It can be found that exploration has been well rewarded. Rewards mainly include measuring how people make decisions in the game: net worth, killing, death, assists, final hits, and so on. We process each agent's reward by subtracting the average reward from other teams to prevent it from finding a positive situation.

Coordination

Teamwork is controlled by a super-parameter called "teamwork". Team spirit ranges from 0 to 1, and every hero in OpenAI Five should be concerned about how important the average of his or her individual reward function and team reward function is. We adjusted the value from 0 to 1 in training.

Rapid

The system is implemented as a general RL training system Rapid, which can be applied to any environment. We have used Rapid to solve other OpenAI problems, including competitive self-rivalry.

The training system is divided into deployment staff running game copies and agent collection experiences, and optimizer nodes that perform synchronous gradient declines throughout the GPU queue. Deployment workers synchronize their experiences to the optimizer through Redis. Each lab also includes evaluating the staff of trained and reference agents, as well as monitoring software such as TensorBoard, Sentry and Grafana.

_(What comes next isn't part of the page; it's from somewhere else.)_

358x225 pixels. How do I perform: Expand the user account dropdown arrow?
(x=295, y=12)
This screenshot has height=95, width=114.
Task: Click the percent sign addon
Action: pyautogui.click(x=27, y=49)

In the process of synchronous gradient descent, each GPU calculates the gradient of the batch part, and then makes a global average of the gradient. We initially used MPI's allreduce for averaging, but now we use NCCL2 for parallel GPU computing and network data transfer.

The right side shows the latency of different amounts of GPU synchronized 58MB data (the size of the OpenAI Five parameter). The latency is low enough to be masked by GPU calculations that GPU runs in parallel.

OpenAI implements Kubernetes, Azure, and GCP backends for Rapid.

Games

So far, OpenAI Five has played against the team under various restrictions:

Best OpenAI workforce: 2.5k MMR (46th percentile)

Best spectator players to watch OpenAI staff games (including Blitz commenting on the first OpenAI staff game): 4-6k MMR (90-99th percentage points), although they have never competed as a team

Company workforce: 2.5k-4k MMR (46th-90th percentile)

Amateur team: 4.2k MMR (93rd percentile), trained as a team

Semi-professional team: 5.5k MMR (99th percentile), team training

The April 23rd version of OpenAI Five was the first to beat the script baseline. The May 15 version of OpenAI Five tied with the first team, winning one game and losing another. The June 6th version of OpenAI Five decisively won all the competitions. Informal matches have been established with teams 4 and 5, and the results are not expected to be very good, but OpenAI Five has won two of the first three games.

We have observed that OpenAI Five has the following performance:

In exchange for controlling the enemy's safe lane, he repeatedly sacrificed his own safe lane (the scary top lane; the radiant bottom lane), forcing the opponent to move closer to the more difficult side. This strategy has emerged in the professional field in the past few years and is now considered to be a popular strategy.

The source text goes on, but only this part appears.